O ato durou dois segundos e foi suficiente para causar indignação no jogador, que se virou para o provocador.
A cerca de dois metros do argentino, um segurança, sentado de frente para a torcida, olhou para a cena e não se moveu, como se pensasse: “Não é comigo”.
Simultaneamente, vários torcedores do Rayo que estavam no setor e viram o ocorrido riam e/ou filmavam com celular.
Eis o problema número um, de mentalidade das pessoas: considerar um ato repugnante e desprezível uma brincadeira, algo digno de gozação. O que deveria ser condenado por ser deplorável ganha aprovação.
Em notas, tanto Rayo como Sevilla condenaram o comportamento do torcedor.
Ocampos disse depois do jogo que se conteve para não revidar fisicamente.

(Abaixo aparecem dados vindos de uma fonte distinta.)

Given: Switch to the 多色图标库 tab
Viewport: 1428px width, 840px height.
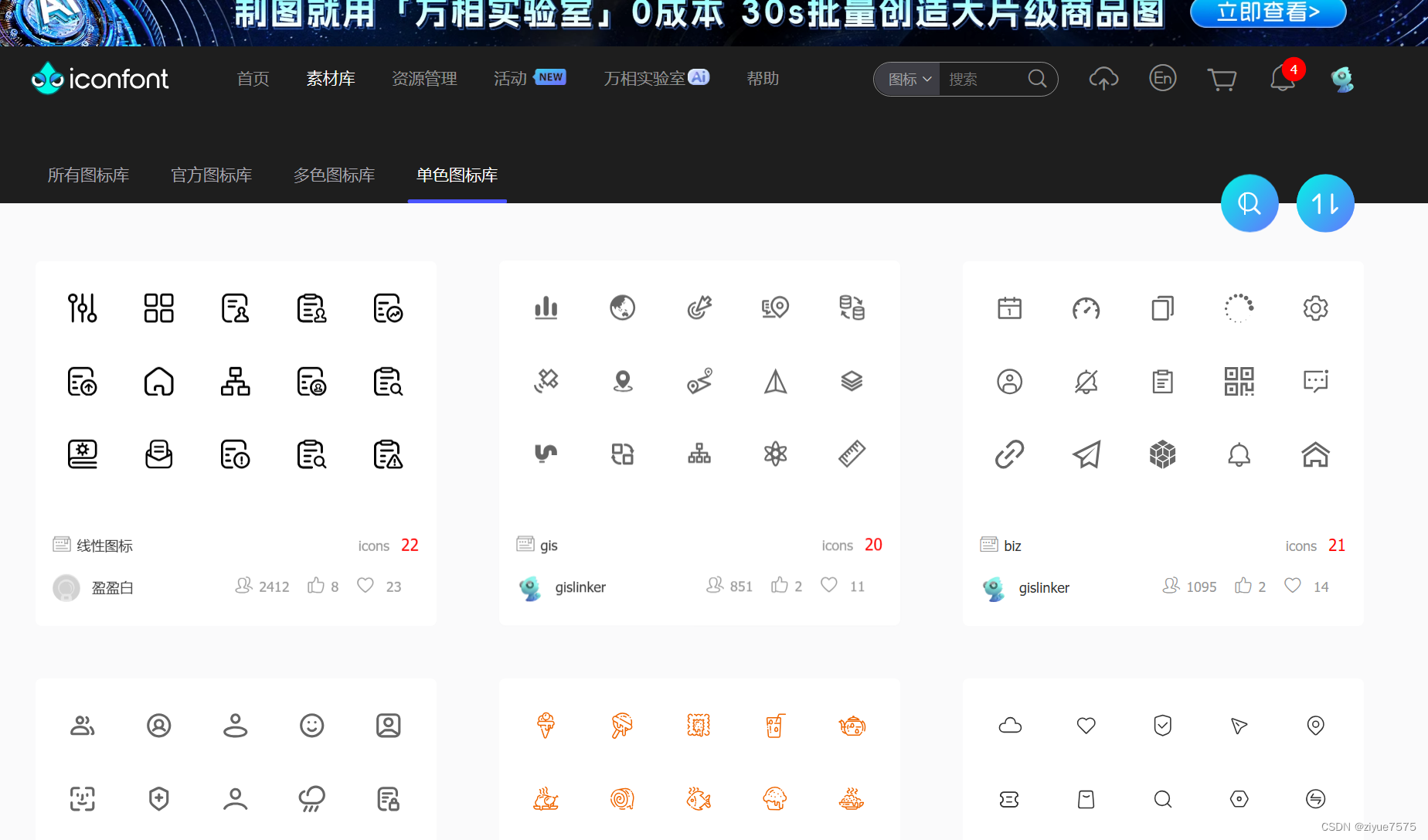Looking at the screenshot, I should tap(334, 175).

“Sempre há um tonto [na torcida], e me segurei porque tenho duas filhas, espero que isso nunca aconteça com elas. Que a Liga leve isso a sério, como a questão do racismo. Que tomem as providências que tenham que tomar.”
Em comunicado, LaLiga, que organiza o campeonato, informou que faria denúncia à Procuradoria de Menores, já que se trata de um caso envolvendo um adolescente –já identificado pela polícia– que ainda não atingiu a maioridade.

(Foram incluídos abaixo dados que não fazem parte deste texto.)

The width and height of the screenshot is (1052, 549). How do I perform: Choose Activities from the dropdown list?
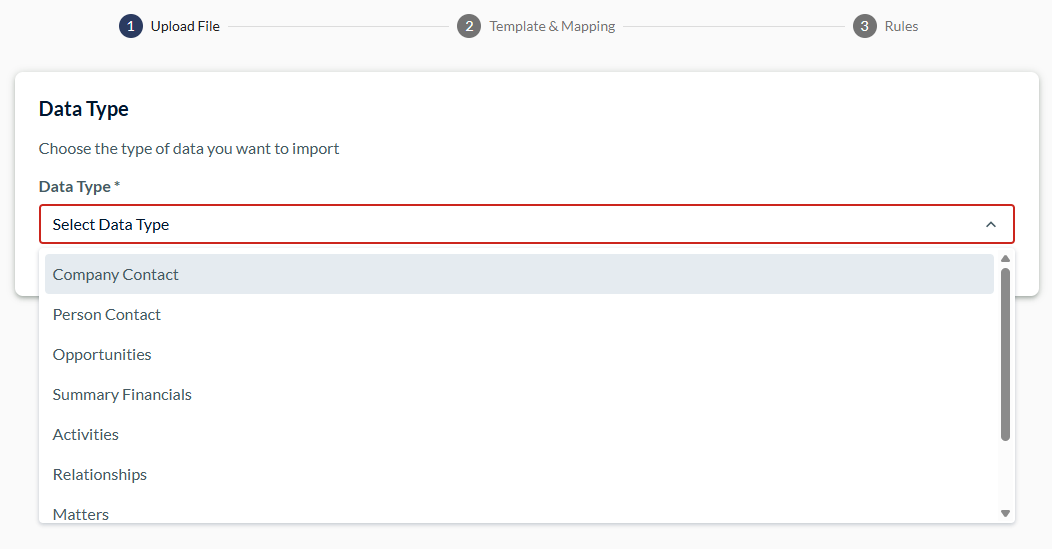pyautogui.click(x=519, y=434)
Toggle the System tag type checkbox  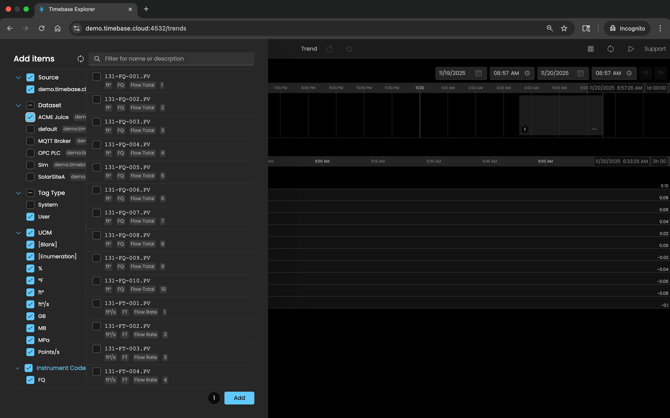tap(30, 205)
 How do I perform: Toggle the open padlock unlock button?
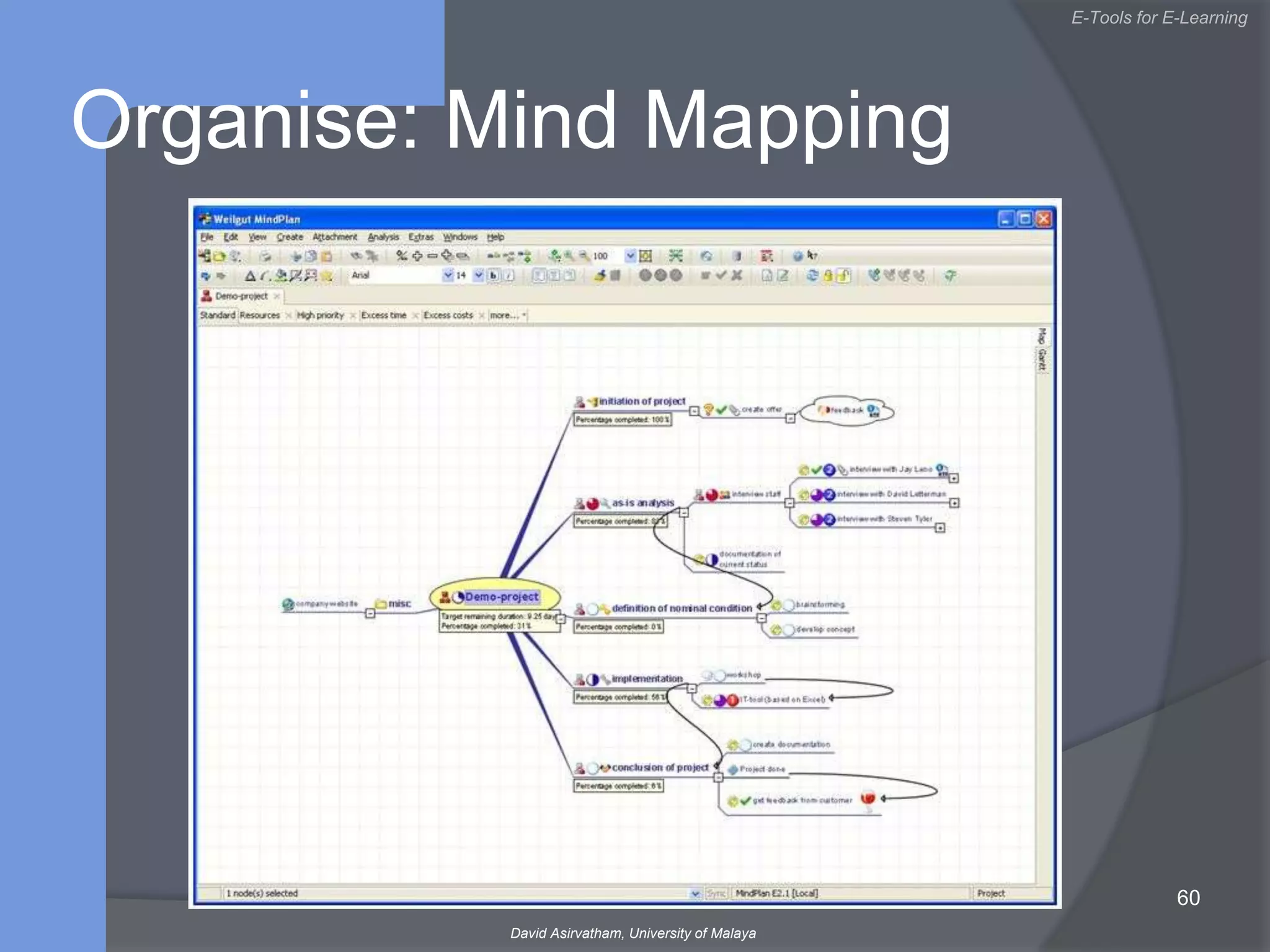click(843, 276)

Assim, o que pode ser feito legalmente deverá ser feito.
Resta o problema número dois, que vale não só para o estádio em que atua o Rayo mas para qualquer outro em que o público fique próximo demais do campo: a segurança dos jogadores.
Ocampos foi incomodado pelo dedo de um torcedor adversário. Mas, conforme expôs Alberto R. Barbero no diário Marca, no texto intitulado “Não é um gesto, é uma agressão”, poderia ter sido atingido por mais que um dedo.
“O que aconteceu poderia ter acontecido em qualquer outro momento e em qualquer outro lugar. O corpo de Ocampos estava ao alcance de qualquer objeto que pudesse servir como arma”, escreveu o articulista, duvidando da eficácia da revista nos estádios espanhóis.
Esse problema, o segundo, cabe às autoridades esportivas resolver. De forma simples, basta impedir que torcedores ocupem os lugares mais próximos do gramado e, simultaneamente, ampliar a quantidade de seguranças que os vigiam.
O primeiro problema, o da mentalidade, é mais complicado. Envolve educação comportamental, bons modos. Que se aprendem em casa e na escola.
Sem os valores adequados, que impediriam que passasse pela cabeça de qualquer pessoa uma atitude repulsiva como a cometida contra Ocampos, a sociedade não avança em dignidade. Tolera o intolerável. Apequena-se moralmente.
O menor de idade em questão errou, feio, e tem que servir de exemplo a outros jovens (ou velhos) do que não se pode fazer. Dedo em riste para ele.
Que frequente aula de boas maneiras, para aprender que não se toca alguém sem consentimento, muito menos com uma dedada.
E que seja afastado por um tempo considerável dos estádios para que, ao voltar, esteja ciente de que estará lá para torcer, nada além disso.